In this period of unprecedented disruption and uncertainty, navigating the future will require a sharp focus on both near-term and longer-term strategy and risk. The pandemic shined a light on the critical governance processes—particularly strategic planning and enterprise risk management—that most organizations will need to refine going forward. At the same time, climate change; environmental, social, and governance (ESG) issues; human capital management; diversity; stakeholder interests; and corporate culture are increasingly important.
How are lead directors helping their boards add value? What lessons can boards learn from the pandemic? And what should be the board’s primary areas of focus going forward? In discussing these questions with lead directors and nominating and governance committee members, three themes stood out.
Rethinking the board’s engagement in strategy and envisioning the future. Is the strategic planning process adequate to address the speed and disruptive impact of accelerating megatrends and assess the validity of fundamental assumptions that are the basis for the strategy and business model? What disruptive forces are on the horizon? In this environment, it is critical that the board encourage management to develop a vivid picture of what the future might look like—that is, where the industry and competition are headed—and its potential impact on strategy. Scenario planning is more important than ever, but boards should be careful that it is not too theoretical. What-if discussions should be more focused and concentrated on resilience—the ability to execute strategy when something goes wrong.

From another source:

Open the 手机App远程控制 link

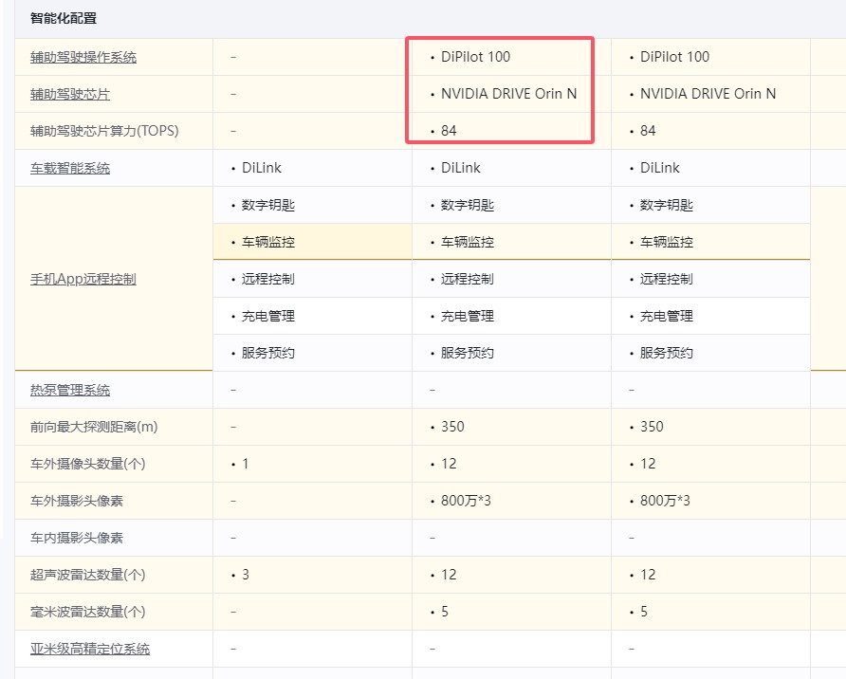(83, 279)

Identifying and assessing key risks. A twofold challenge for management is to identify emerging and evolving risks that are critical to the company’s reputation, strategy, and operations and ensure that appropriate controls and risk-mitigation plans are in place. How is the company’s risk profile changed in light of COVID-19, the recession, trade and geopolitical tensions, resurging debt, technology and business model disruption, elevated cyber risk, ESG concerns, deep-seated social unrest, the policies of the Biden administration, and an increasingly polarized America? Does the board’s committee structure bring the right focus and attention to the company’s critical risks? Are the risk oversight responsibilities of each committee clear? Does that allocation of responsibilities still make sense? While boards may be reluctant to establish an additional committee, considering whether a finance, technology, risk, sustainability, or other committee would improve the board’s effectiveness can be a healthy part of the risk-oversight discussion.

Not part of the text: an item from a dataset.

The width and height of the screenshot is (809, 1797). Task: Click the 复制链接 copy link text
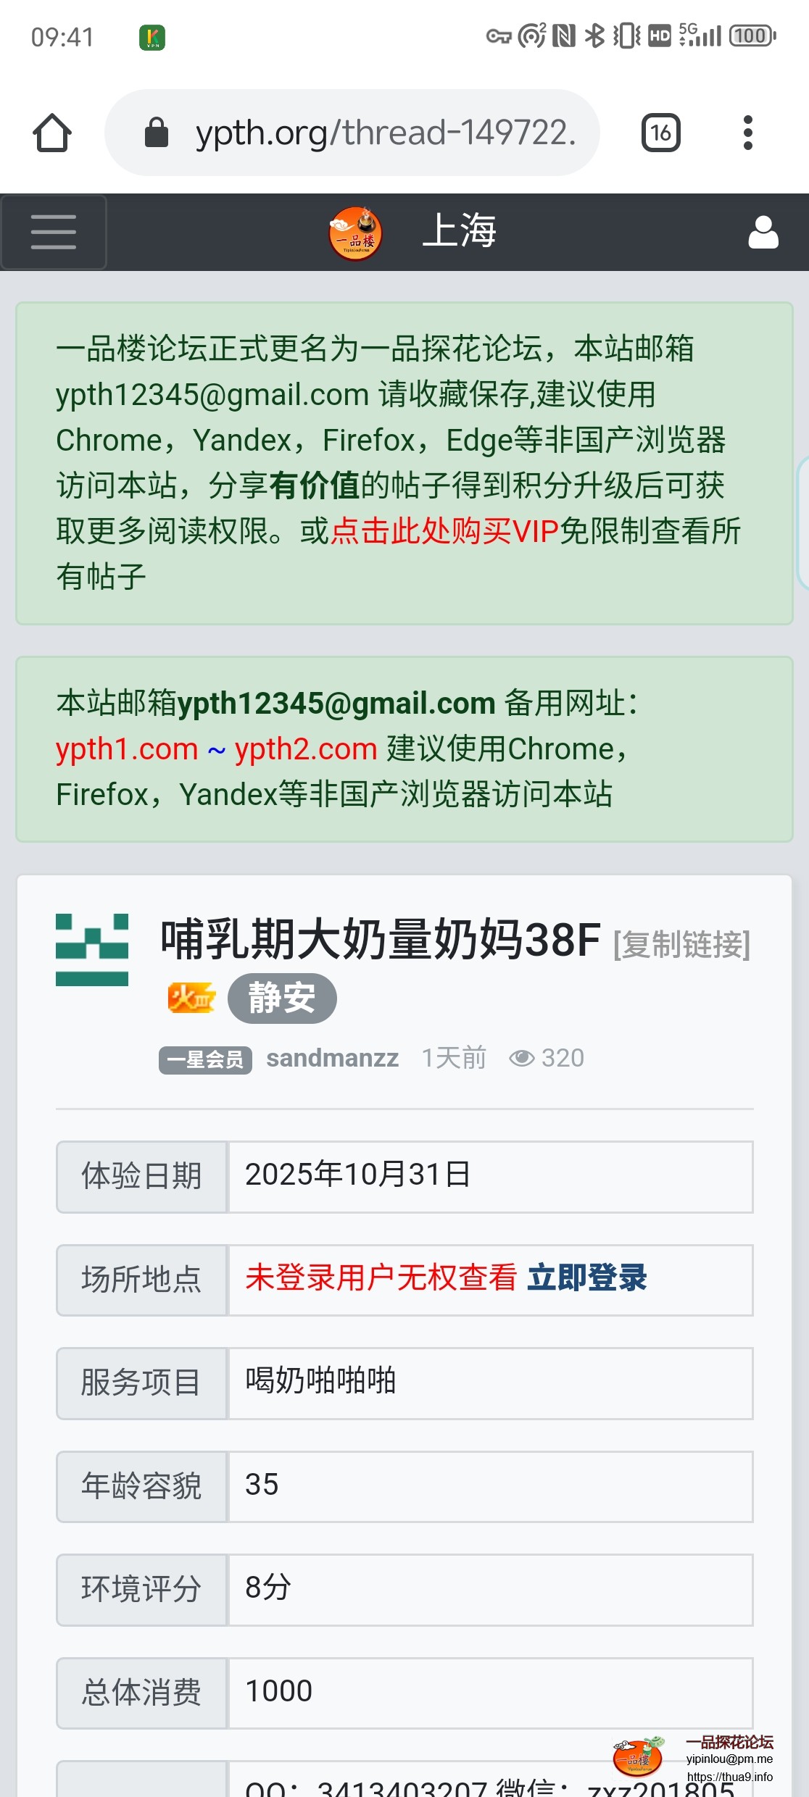(681, 945)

Elevating corporate purpose and ESG. It’s clear that the shift toward stakeholders, ESG issues, and longterm value creation is here to stay. While for many companies addressing ESG and stakeholder concerns as strategic issues has been a formidable challenge, the events of the past year have brought to light the importance of these concerns (particularly the “S” in ESG) and have helped companies identify those that are most critical to creating long-term value. What is the role of the board in helping ensure that these issues are priorities for the company—and that the company is walking the walk? How do the company’s incentive structure and culture drive ESG performance? How effectively is the company assessing and disclosing its ESG performance?
Key to all of this is developing and maintaining a highperforming board, which requires trust and a strong rapport between colleagues on the board. As one lead director told us, “Without trust, you cannot have the candor, the conversations, and the collective calm you need to face a crisis.”